SAS/ACCESS generates SAS table properties only when creating
a new Hive table. Many or perhaps all of your Hive tables are created
by other means. For example, your Hadoop administrator might create
Hive table definitions by submitting DDL scripts to the Hive CLI.
SAS and SAS users can benefit by adding SAS table properties to existing
Hive table definitions. Here is an example, where a Hive table has
already been defined.
CREATE EXTERNAL TABLE weblogs (extract_date STRING,
extract_type INT, webdata STRING) ROW FORMAT DELIMITED FIELDS
TERMINATED BY ',' STORED AS TEXTFILE LOCATION '/user/hadoop/web_data'
Based on this table
definition, here is how SAS interprets the columns.
libname hdp sasiohdp server=dbihadoop user=hadoop_usr pwd= hadoop_pwd;
data sheetmetal_sales; set hdp.weblogs(obs=1);
put extract_date= extract_type=;
put webdata=;
run;
extract_date=2012-02-21 extract_type=1
webdata=http://www.sas.com/industry/oilgas
NOTE: There were 1 observations read from the data set HDP.WEBLOGS.
proc contents data=hdp.weblogs; run;
Alphabetic List of Variables and Attributes
# Variable Type Len Format Informat Label
1 extract_date Char 32767 $32767. $32767. extract_date
2 extract_type Num 8 11. 11. extract_type
3 webdata Char 32767 $32767. $32767. webdata
Notice that Hive describes
the
extract_date
column to SAS as a
32767 length STRING. It also describes the
webdata
column
as a 32767 length STRING. So
SAS/ACCESS enters both of these columns
as character data and uses $32767. to format them. The result is an
overly wide SAS data set with an observation (row) width of 64 kilobytes
that also does not format
extract_date
to
a SAS DATE.
SAS issues a warning
message for this situation, which includes the maximum column length
that was in the result set. In the example, the maximum length read
for the extract_date STRING column is 10 bytes. The maximum length
read for the webdata STRING column was 320 bytes.
WARNING:
SAS/ACCESS assigned these columns a length of 32767. If resulting
SAS character variables remain this length, SAS performance is impacted.
See SAS/ACCESS documentation for details. Columns followed by the
maximum length observed were: extract_date:10, webdata:320
The example below assumes
that the length of the
webdata
STRING
in Hive never exceeds 1000 characters. A Hadoop user ID with the appropriate
authority can issue Hive ALTER TABLE statements to add SAS table properties
to the Hive table definition.
ALTER TABLE weblogs SET TBLPROPERTIES ('SASFMT:extract_date'='DATE(9.0)')

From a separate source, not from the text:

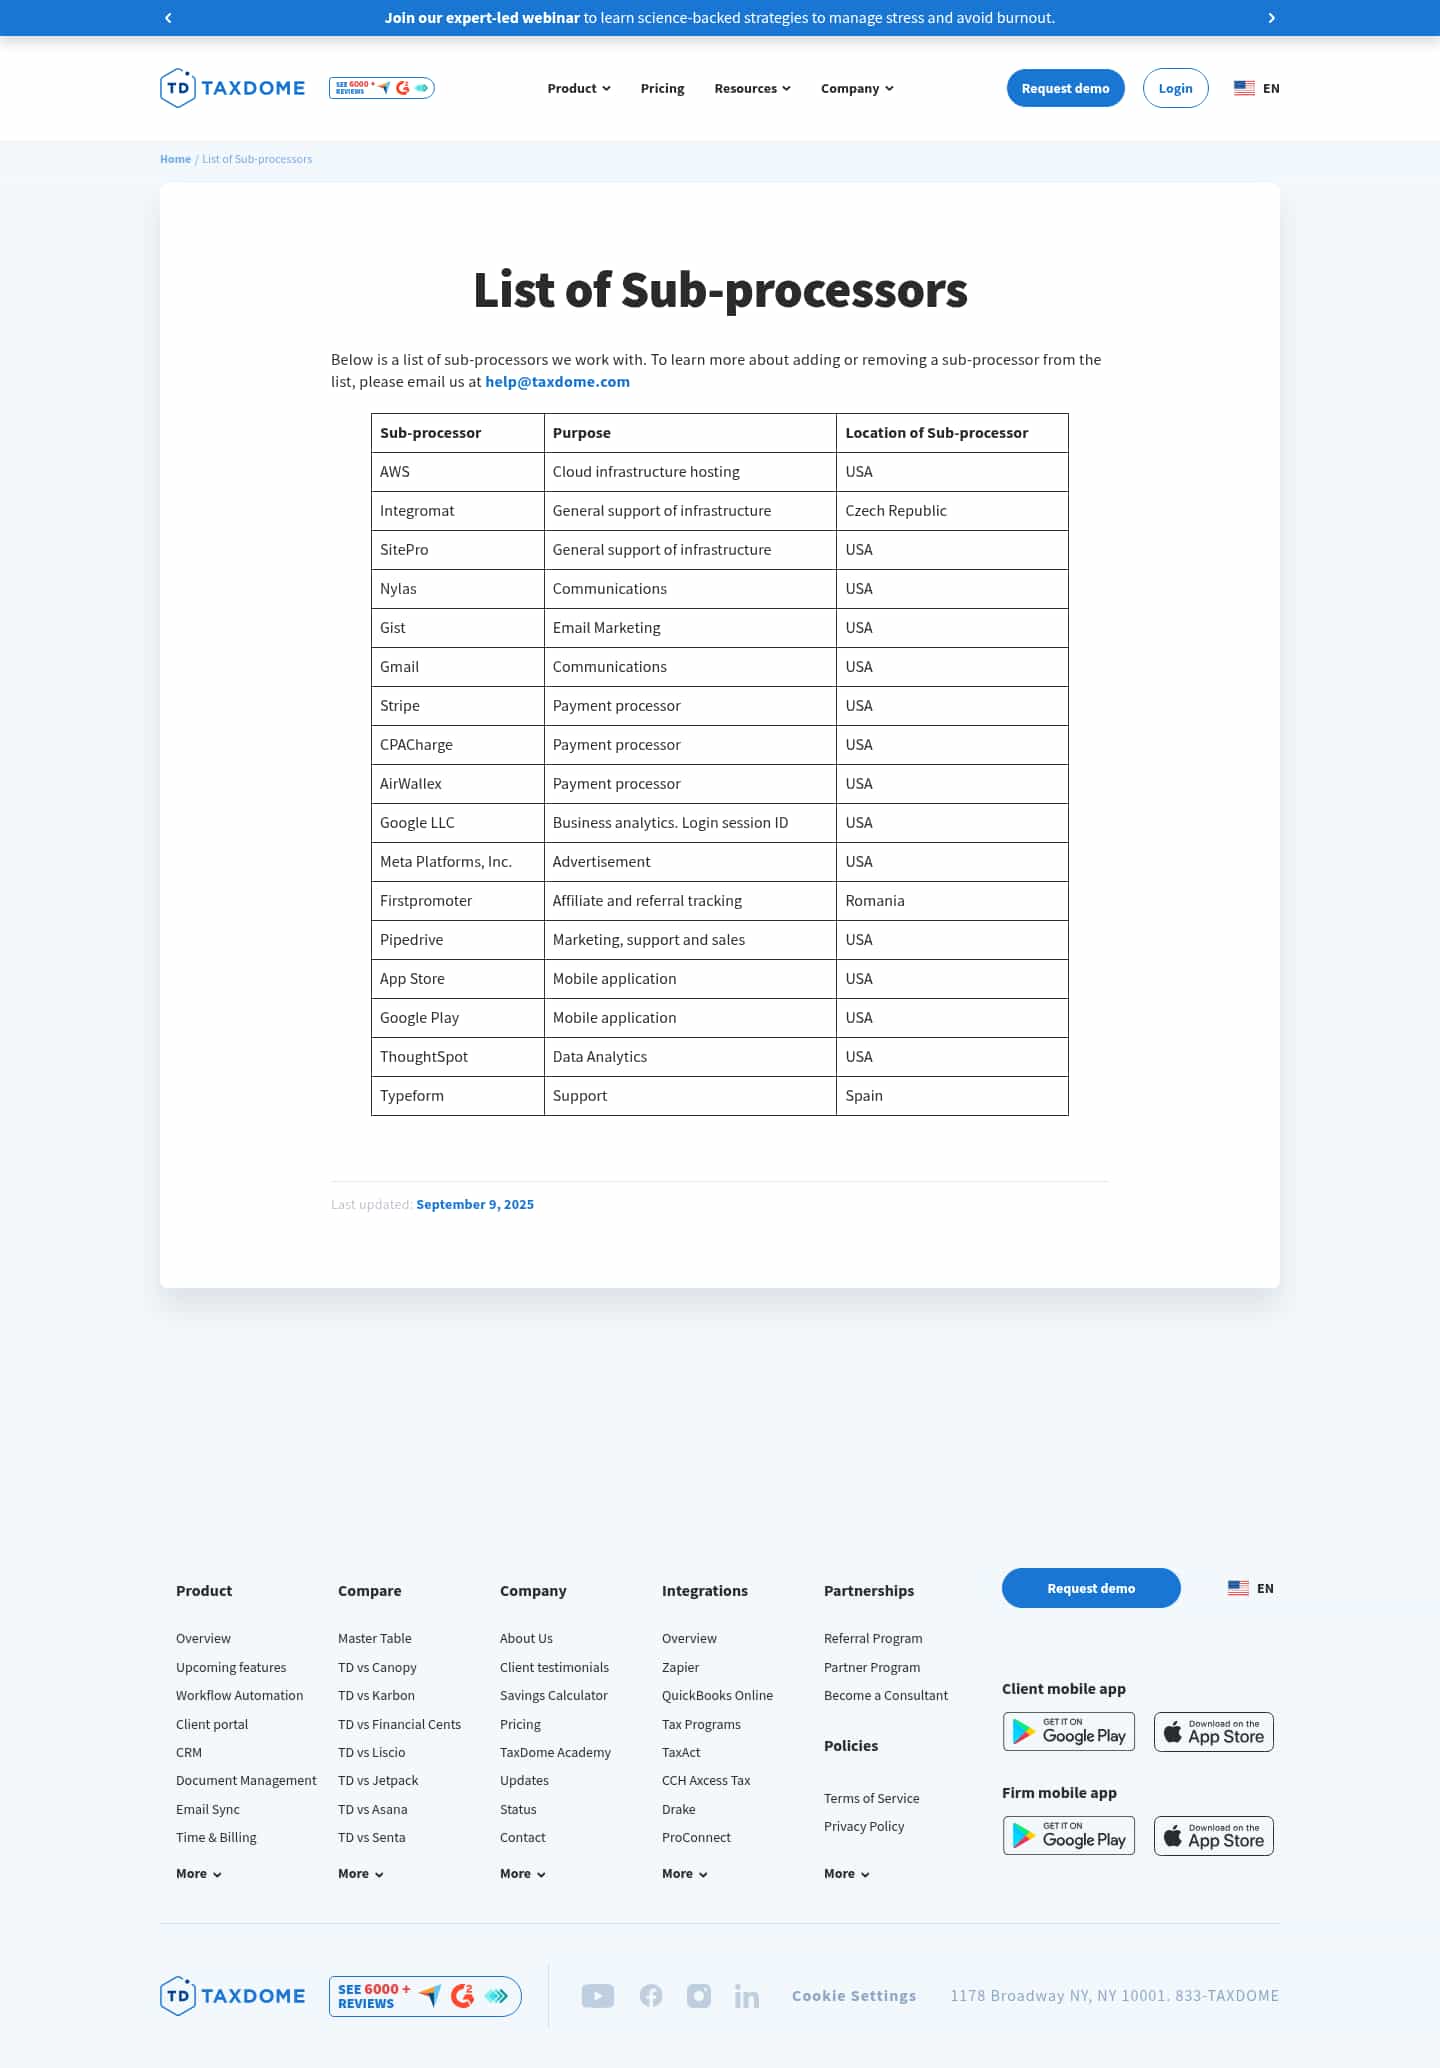Expand the Resources navigation dropdown

coord(752,88)
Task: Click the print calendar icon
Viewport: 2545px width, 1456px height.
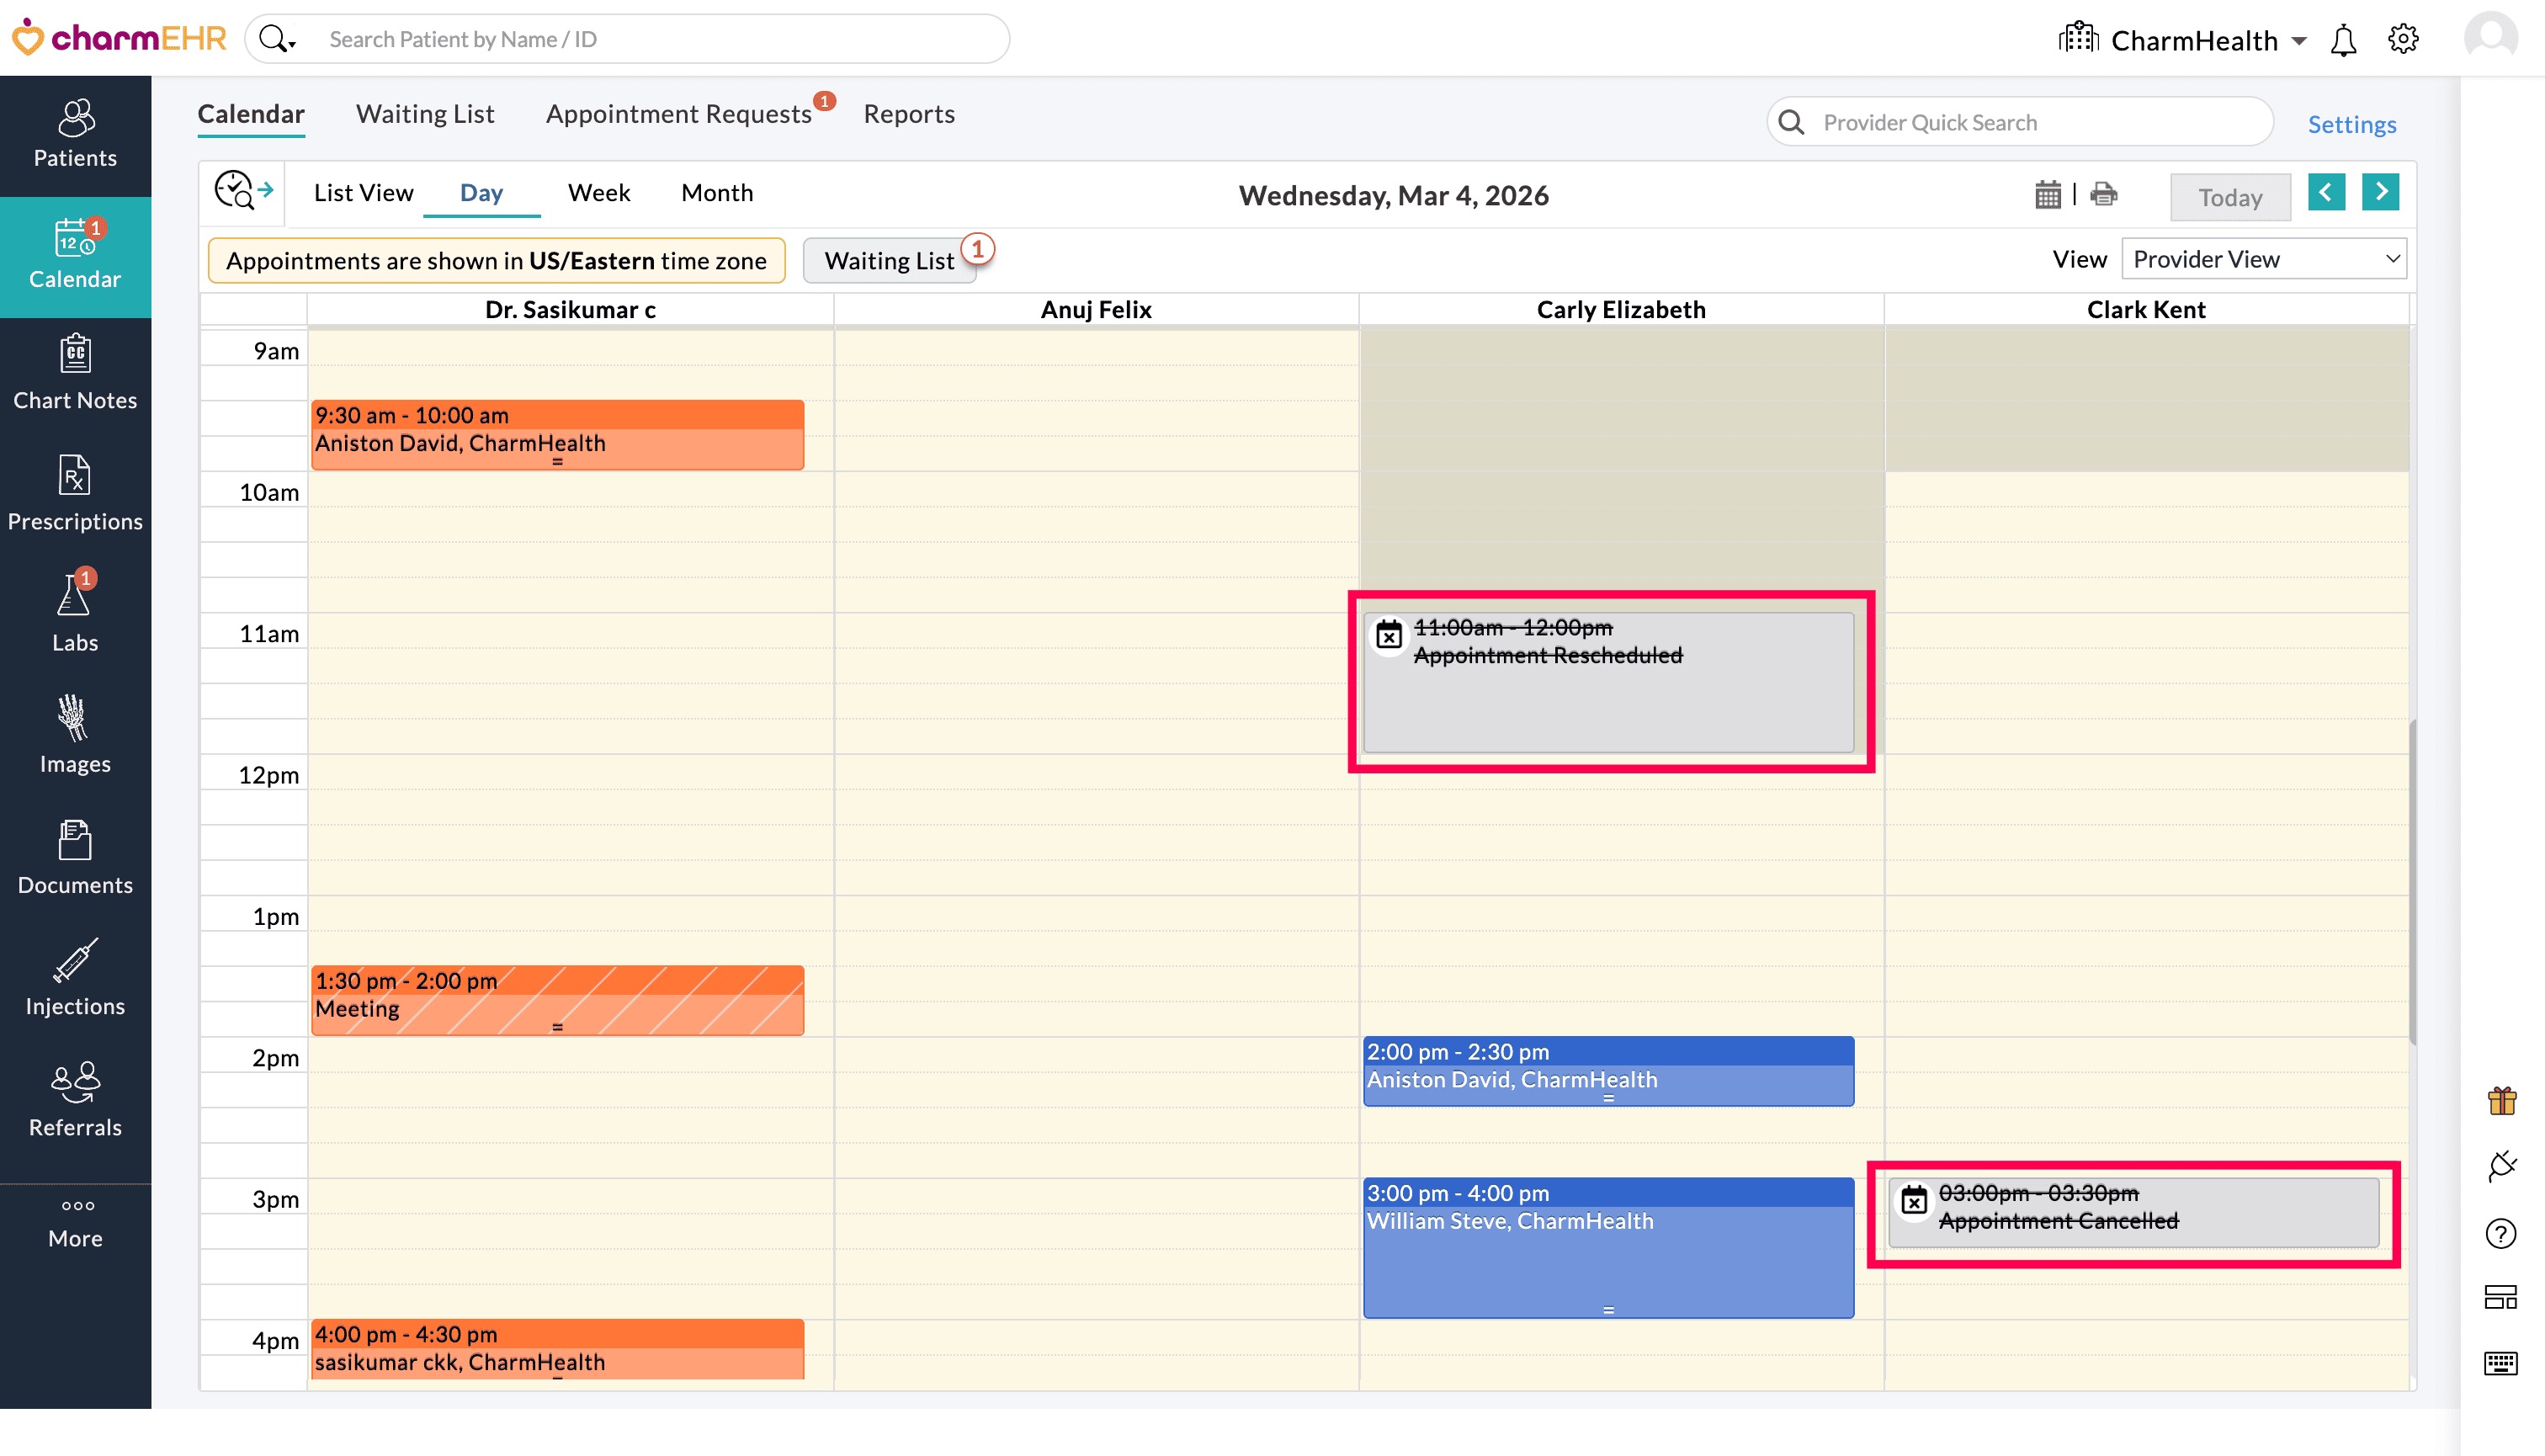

ALTER TABLE weblogs SET TBLPROPERTIES ('SASFMT:webdata'='CHAR(1000)')
SAS/ACCESS honors the
added properties, and here is the result.
libname hdp sasiohdp server=dbihadoop user=hadoop_usr pwd= hadoop_pwd;
data sheetmetal_sales; set hdp.weblogs(obs=1);
put extract_date= extract_type=;
put webdata=;
run;
extract_date=21FEB2012 extract_type=1
webdata=http://www.sas.com/industry/oilgas
NOTE: There were 1 observations read from the data set HDP.WEBLOGS.
proc contents data=hdp.weblogs; run;
Alphabetic List of Variables and Attributes
# Variable Type Len Format Informat Label
1 extract_date Num 8 DATE9. DATE9. extract_date
2 extract_type Num 8 11. 11. extract_type
3 webdata Char 1000 $1000 $1000. webdata
The resulting SAS data
set that is created from the Hive table has a much smaller observation
width, which helps SAS save disk space and reduce CPU consumption.
It also automatically converts and formats
extract_date
to
SAS standard DATE9. format.
Adding SAS properties
to existing Hive tables does not impact table use by software that
is not SAS. You can also issue ALTER TABLE and other DDL statements
using
SAS/ACCESS explicit SQL.
(See SQL Pass-Through Facility Specifics for Hadoop). Issuing such DDL as an ALTER TABLE
statement can be restricted to only the Hadoop administrator.